TASK OBJECTIVE: Extract the lines from the first line of the records below through the line containing "Name* (60, 199)", inclusive, and reproduce them exactly as written.
[[ GIVEN INFORMATION open ]]
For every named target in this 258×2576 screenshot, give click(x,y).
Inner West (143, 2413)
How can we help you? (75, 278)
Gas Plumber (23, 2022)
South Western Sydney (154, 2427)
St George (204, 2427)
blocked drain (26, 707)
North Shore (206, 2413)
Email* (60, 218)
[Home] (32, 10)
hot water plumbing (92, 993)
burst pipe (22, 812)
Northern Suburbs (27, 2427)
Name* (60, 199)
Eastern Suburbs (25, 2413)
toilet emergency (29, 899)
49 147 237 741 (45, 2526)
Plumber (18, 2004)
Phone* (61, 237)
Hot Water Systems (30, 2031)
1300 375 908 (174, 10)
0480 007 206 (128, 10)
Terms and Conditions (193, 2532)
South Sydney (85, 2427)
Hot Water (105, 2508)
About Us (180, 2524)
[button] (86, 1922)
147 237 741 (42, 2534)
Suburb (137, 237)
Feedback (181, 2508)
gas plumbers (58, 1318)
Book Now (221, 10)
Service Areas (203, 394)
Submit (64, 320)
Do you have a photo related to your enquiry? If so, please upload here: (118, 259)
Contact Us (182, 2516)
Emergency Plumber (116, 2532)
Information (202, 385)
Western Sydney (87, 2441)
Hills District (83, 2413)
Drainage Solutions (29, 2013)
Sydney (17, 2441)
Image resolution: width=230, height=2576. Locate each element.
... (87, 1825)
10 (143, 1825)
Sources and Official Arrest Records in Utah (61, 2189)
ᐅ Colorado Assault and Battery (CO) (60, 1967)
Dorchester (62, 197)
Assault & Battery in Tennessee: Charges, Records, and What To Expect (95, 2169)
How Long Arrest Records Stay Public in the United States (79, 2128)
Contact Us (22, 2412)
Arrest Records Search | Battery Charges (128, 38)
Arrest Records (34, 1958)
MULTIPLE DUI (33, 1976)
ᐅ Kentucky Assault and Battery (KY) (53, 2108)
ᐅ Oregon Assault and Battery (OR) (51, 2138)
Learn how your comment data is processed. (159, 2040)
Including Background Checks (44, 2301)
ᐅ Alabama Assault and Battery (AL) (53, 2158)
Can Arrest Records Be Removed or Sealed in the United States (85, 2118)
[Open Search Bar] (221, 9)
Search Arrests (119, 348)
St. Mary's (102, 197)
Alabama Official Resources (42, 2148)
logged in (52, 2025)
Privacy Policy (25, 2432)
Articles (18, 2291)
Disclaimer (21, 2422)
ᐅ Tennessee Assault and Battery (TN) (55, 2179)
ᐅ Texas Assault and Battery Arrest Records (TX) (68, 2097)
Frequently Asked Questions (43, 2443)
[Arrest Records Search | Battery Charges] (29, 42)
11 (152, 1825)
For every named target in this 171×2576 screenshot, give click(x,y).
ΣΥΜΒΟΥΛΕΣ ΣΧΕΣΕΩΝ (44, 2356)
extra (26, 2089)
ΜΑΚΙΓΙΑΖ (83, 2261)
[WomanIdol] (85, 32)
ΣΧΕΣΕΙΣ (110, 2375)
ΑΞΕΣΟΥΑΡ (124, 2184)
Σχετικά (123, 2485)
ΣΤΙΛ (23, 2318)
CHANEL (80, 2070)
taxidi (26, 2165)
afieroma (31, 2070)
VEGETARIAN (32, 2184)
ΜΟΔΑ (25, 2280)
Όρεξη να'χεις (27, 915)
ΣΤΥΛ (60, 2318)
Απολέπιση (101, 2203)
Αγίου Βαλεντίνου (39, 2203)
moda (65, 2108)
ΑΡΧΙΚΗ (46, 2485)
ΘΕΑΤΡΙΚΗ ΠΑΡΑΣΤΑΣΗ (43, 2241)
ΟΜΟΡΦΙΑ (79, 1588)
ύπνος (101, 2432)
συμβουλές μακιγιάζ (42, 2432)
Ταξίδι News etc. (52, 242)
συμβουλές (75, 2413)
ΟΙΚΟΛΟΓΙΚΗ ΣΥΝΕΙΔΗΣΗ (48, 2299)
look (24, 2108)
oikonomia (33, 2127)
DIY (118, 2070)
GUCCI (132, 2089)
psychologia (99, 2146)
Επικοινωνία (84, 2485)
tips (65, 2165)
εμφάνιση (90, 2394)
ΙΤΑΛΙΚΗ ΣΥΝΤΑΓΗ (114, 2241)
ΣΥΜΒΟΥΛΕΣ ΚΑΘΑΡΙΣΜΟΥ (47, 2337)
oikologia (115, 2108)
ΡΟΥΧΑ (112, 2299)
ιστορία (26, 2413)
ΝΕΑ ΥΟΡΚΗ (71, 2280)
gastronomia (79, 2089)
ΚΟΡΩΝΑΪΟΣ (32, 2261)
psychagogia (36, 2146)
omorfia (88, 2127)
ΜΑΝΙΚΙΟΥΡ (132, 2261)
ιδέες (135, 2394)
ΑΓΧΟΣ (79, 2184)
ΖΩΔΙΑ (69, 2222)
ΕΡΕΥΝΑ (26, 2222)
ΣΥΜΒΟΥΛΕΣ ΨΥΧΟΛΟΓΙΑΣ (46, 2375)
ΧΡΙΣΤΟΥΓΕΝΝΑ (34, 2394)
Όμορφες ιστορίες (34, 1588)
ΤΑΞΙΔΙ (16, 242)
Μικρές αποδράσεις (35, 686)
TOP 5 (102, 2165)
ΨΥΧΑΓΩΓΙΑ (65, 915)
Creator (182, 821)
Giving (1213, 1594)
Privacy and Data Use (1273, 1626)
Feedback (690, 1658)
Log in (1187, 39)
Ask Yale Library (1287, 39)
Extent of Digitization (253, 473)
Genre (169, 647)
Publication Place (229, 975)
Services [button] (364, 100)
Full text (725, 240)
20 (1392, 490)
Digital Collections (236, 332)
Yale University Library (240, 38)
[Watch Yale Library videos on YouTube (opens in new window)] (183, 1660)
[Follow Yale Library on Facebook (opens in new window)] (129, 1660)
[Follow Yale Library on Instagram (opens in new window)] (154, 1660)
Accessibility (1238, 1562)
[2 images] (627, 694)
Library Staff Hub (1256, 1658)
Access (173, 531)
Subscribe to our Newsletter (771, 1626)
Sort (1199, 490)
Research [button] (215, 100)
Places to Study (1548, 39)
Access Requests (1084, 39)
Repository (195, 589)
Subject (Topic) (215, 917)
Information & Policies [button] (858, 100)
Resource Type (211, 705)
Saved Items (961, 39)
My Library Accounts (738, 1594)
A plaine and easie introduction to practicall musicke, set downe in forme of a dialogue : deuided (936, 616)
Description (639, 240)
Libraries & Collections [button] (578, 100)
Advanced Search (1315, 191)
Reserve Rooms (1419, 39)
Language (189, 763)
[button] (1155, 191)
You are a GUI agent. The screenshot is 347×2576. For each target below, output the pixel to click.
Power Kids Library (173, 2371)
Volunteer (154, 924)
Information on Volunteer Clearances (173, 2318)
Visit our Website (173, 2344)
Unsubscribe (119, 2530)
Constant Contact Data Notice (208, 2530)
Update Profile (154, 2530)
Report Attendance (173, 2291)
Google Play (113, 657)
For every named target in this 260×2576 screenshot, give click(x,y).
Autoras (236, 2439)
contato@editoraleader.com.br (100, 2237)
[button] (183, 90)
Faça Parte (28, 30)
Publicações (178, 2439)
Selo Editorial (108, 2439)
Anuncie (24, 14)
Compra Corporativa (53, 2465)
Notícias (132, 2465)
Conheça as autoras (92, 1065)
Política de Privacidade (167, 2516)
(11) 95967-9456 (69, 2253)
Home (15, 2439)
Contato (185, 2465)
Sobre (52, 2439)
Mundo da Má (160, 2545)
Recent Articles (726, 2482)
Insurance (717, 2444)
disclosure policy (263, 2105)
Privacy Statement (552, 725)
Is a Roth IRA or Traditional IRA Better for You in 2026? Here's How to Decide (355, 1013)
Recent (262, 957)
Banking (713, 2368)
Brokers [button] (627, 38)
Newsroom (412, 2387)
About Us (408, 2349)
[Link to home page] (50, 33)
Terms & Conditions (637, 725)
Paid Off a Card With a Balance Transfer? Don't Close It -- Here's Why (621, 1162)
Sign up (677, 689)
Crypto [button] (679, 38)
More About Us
[[ GIVEN INFORMATION closed ]]
EXERCISE ANSWER:
For every named target in this 258×2576 screenshot, give click(x,y).
Inner West (143, 2413)
How can we help you? (75, 278)
Gas Plumber (23, 2022)
South Western Sydney (154, 2427)
St George (204, 2427)
blocked drain (26, 707)
North Shore (206, 2413)
Email* (60, 218)
[Home] (32, 10)
hot water plumbing (92, 993)
burst pipe (22, 812)
Northern Suburbs (27, 2427)
Name* (60, 199)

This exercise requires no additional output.